Казакевич, будто не услышав вопроса, сказал:
– Не бойтесь, Борис Леонидович, опирайтесь смело на мои руки, они выдержат, даю полную гарантию.
Это произошло недалеко от дачи Пастернака, и, хотя и медленно, они добрались до крыльца.
Хочу заметить, что этот эпизод произошел в то время, когда после выхода за границей романа Пастернака «Доктор Живаго» его исключили из Союза писателей, и он стал «неприкасаемым».
(«О времени и об отце», Л.К.)
«О времени и об отце» Ларисы Казакевич носят семейный характер, отчего кажется, что они звучат порой как эхо неразрешимого за давностью лет конфликта, неустранимых сожалений:
Папы не было на этом собрании «добрых мужей – сенаторов» – он отказался прийти. Случилось это при мне. Все наши были на даче, а я почему-то была в городе. И папа приехал с дачи. Когда зазвонил телефон, он попросил сказать, что его нет дома. Не знаю, какая шлея попала мне под хвост, но я сказала, что папа сейчас подойдет. И он взял трубку, и ему сообщили, что сегодня вечером состоится собрание по поводу Пастернака, и он должен прийти. А папа сказал, что не придет. Тогда я не придала этому значения – подумаешь, собрание, подумаешь, отказался!

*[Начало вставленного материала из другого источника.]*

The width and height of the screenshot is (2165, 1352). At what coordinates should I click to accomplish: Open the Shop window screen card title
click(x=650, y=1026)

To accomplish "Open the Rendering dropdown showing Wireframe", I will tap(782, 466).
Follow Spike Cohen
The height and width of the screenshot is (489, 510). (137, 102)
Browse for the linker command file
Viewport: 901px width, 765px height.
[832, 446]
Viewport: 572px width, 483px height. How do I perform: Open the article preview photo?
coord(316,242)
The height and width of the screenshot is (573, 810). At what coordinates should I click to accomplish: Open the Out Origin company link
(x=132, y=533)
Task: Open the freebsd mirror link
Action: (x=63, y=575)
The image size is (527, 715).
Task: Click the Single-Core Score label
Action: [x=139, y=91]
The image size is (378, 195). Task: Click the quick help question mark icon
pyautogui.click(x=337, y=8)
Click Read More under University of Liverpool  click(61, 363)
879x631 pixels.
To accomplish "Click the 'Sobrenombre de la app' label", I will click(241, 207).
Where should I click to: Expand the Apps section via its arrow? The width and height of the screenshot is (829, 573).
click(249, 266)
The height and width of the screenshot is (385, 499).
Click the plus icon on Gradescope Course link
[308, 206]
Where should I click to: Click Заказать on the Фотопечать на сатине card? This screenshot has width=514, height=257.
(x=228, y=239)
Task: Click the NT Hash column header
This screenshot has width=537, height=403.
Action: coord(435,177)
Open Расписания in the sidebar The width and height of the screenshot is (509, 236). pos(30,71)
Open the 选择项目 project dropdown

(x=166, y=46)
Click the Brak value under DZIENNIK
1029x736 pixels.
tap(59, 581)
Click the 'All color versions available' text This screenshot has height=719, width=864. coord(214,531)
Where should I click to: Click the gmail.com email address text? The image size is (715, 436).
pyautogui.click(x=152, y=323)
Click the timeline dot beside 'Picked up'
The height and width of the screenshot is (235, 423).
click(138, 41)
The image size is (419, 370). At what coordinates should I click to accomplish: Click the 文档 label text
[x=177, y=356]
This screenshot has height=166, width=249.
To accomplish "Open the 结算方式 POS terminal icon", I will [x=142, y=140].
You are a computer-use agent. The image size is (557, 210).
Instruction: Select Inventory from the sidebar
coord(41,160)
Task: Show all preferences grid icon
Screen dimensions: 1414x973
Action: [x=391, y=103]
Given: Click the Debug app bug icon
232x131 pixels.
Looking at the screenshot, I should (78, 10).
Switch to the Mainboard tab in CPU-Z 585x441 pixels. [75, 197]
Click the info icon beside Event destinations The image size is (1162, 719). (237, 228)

Но до сих пор, когда я вспоминаю, как подвела тогда папу, мне становится нехорошо.
(«О времени и об отце», Л.К.)
Часто благодаря таким признаниям воспоминания Ларисы Казакевич набирают ту совершенно дивную полноту и конкретность, когда читателю кажется, что вот-вот и ему единственному дозволят нарушить основные законы физики и исправить кое-что в прошлом, чтобы впредь не застывало наше настоящее, текло свободным легким потоком.
Но так только кажется. На самом деле подправить писательскую судьбу задним числом, как и любую другую, нельзя – она вращается все по тому же колесу сансары.
Итогом этих вращений становится смена отношений ко многим писателям советской поры. Вот, к примеру, я раньше не читал Владимира Тендрякова – а теперь буду, и по отчеству называть тоже буду. Не читал романа «Не хлебом единым» – и, видимо, уже не прочту. Фадеев, Липкин, Долматовский, Каверин… Как неузнаваем порой бывает ландшафт после сильного ветра, когда вдруг обнаруживается прогал, каким окаменело-холодным становится еще вчера горячий след эпохи!
Одним из главных достоинств воспоминаний Ларисы Казакевич – а их и в самом деле немало – является та деликатность, с которой она рассказывает правду. У читателя ни на одной странице ее текста не возникает ощущения, что она мстит за отца лютой холодной местью. Если она признанием своим меняет литературную прописку многим писателям с именами и госпремиями, при жизни полагавшим, что им-то уж точно удастся перехитрить время, то делает это, прежде всего, во имя литературы.
Возможно, благодаря этому исключительному свойству ее дарования, которым когда-то были наделены многие российские интеллигенты, включая Эммануила Казакевича, ей удается объяснить вещи, казалось бы, заведомо необъяснимые. К примеру: как могло такое случиться, что война осталась, осталась литература о ней, а огромная страна, когда-то вставшая на смертный бой, жившая победой и парадами, исчезла, оставив по себе пугающий остов существования.